Why It Pays to Have a Carefully Drafted POA – Part 2
In my post last week I told you about a call we received from a family member serving as agent under power of attorney (POA) for a client of ours. The son had been refused access to his mother’s individual retirement account (IRA) account because the bank claimed that the POA did not specifically include the power to access such accounts.
Because financial institutions typically do not allow direct communication with their legal department I had to communicate through the local branch manager in order to resolve the issue. I asked the manager to have its legal department to cite the specific statute that requires explicit reference in a POA to IRAs. It could not.
The POA I drafted did make specific reference to the section of New Jersey’s POA statute covering bank accounts which are defined to include checking, savings and certificates of deposit (CD).
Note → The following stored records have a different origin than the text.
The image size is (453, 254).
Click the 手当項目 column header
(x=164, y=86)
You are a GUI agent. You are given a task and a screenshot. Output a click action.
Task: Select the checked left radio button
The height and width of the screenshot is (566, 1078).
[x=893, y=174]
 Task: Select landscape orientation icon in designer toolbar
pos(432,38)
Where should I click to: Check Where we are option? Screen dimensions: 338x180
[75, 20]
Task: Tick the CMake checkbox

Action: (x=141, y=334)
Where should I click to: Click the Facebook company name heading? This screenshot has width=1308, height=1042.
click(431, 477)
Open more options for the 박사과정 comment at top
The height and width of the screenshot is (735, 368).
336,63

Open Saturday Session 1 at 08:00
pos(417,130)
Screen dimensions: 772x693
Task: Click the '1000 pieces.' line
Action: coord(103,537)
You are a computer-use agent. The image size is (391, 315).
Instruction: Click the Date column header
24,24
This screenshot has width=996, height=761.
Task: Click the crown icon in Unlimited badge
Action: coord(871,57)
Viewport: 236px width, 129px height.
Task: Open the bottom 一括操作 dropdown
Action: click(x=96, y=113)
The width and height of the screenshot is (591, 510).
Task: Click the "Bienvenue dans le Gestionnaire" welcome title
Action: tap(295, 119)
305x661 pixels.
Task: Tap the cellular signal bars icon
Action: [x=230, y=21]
The account the agent was trying to access is a CD. It happens to be an IRA account but I pointed out to the manager that the statute does not distinguish between non-IRA and IRA CDs, therefore, the distinction is irrelevant here.
I also alerted the manager to another section of the law that outlines the limited grounds for refusing to honor a POA that provides the agent with banking powers as is contained our POA. None of those grounds applied here.
Finally, I pointed out that a bank cannot be held liable for refusing to honor the POA if it acts in good faith but it must provide the reason for such refusal. Since the bank could not provide any legitimate reason to support its position it could then be held liable for any injuries resulting from the denial of access. For example, if the agent cannot gain access to the funds needed to pay the principal’s bills and incurs legal fees, the bank could be sued for having acted in bad faith.
In the end the bank relented and allowed my client’s son to gain access to the account. The story illustrates the importance of having a carefully drafted POA. I should also mention that this is not the first time we dealt with this particular scenario.
Several years ago the same issue arose and we have since added a specific paragraph covering IRAs, 401ks and other retirement accounts to avoid these types of encounters. We have also modified our POAs for other reasons over the years, which is why we advise clients that it is a good idea to at least have an attorney review their documents every 7 to 10 years to determine whether updating them is advisable.